The intent of McKinley Assassination Ink is to offer readers the largest possible selection of full-text primary and secondary source documents relating to the assassination of President William McKinley and the immediate aftermath of that event, including the succession of Theodore Roosevelt to the presidency and the incarceration, trial, and execution of assassin Leon Czolgosz. In selecting and assembling documents, MAI’s editorial staff is concerned exclusively with breadth and depth of coverage from all available newspapers, magazines, journals, books, and government documents. MAI has no historical, political, or social agenda. It serves merely as a repository for information. MAI’s editorial staff is content to forgo making any judgments, preferring instead to let the historical record speak for itself.

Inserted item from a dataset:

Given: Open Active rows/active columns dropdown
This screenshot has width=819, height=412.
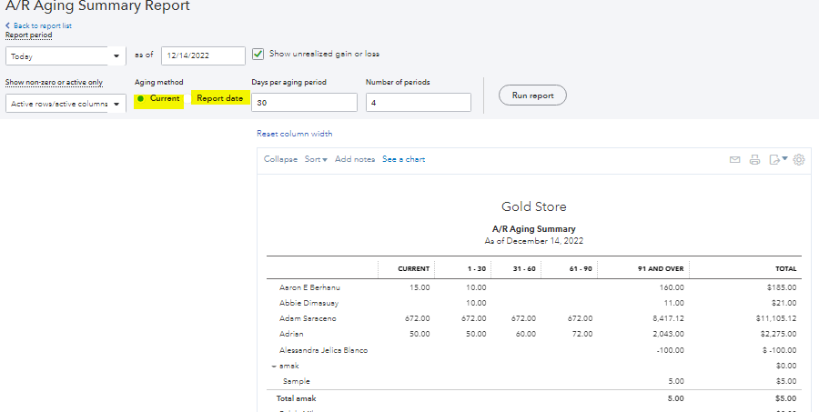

Readers are cautioned, however, that the historical record is oftentimes a product of passion, prejudice, and misinformation—and such is the case with America’s response to the McKinley assassination. The attack upon and subsequent death of William McKinley shocked and enraged the nation, naturally. (Czolgosz might well have been lynched on the spot had he not been effectively spirited away by the police and safely cloistered in a jail cell.) America’s response, both in writing and in deed, was a seething turn-of-the-century admixture of panegyric, histrionics, violence, and heightened anti-immigrant prejudice. The president’s superior moral character, his unblemished personal conduct, his selfless military heroics, and his remarkable political career were trumpeted vociferously (and largely without dissenting opinions) in the pages of the press. Simultaneously McKinley’s death—his “martyrdom”—was interpreted by some as an historic event of grandiose proportions. “Not since the betrayal of the Son of God by the hypocritical kiss of Judas Iscariot,” one writer opined, “has evil been set in sharper contrast with good than in the foul assassination of President McKinley.” Meanwhile, the press could be depended upon to misidentify Leon Czolgosz as a Polish anarchist (despite his status as a native-born American citizen) and writers to label him, among other things, a “degenerate,” a “moral pervert,” and an “animated piece of the scum of the earth.” Such was the tenor of the times.

Readers need also be aware that American journalism at the outset of the twentieth century was far from being a model of objectivity, factualism, and truthfulness. Accordingly, while these documents are useful as historical artifacts, they are not always dependable with respect to consistency, factual accuracy, or even simple truth.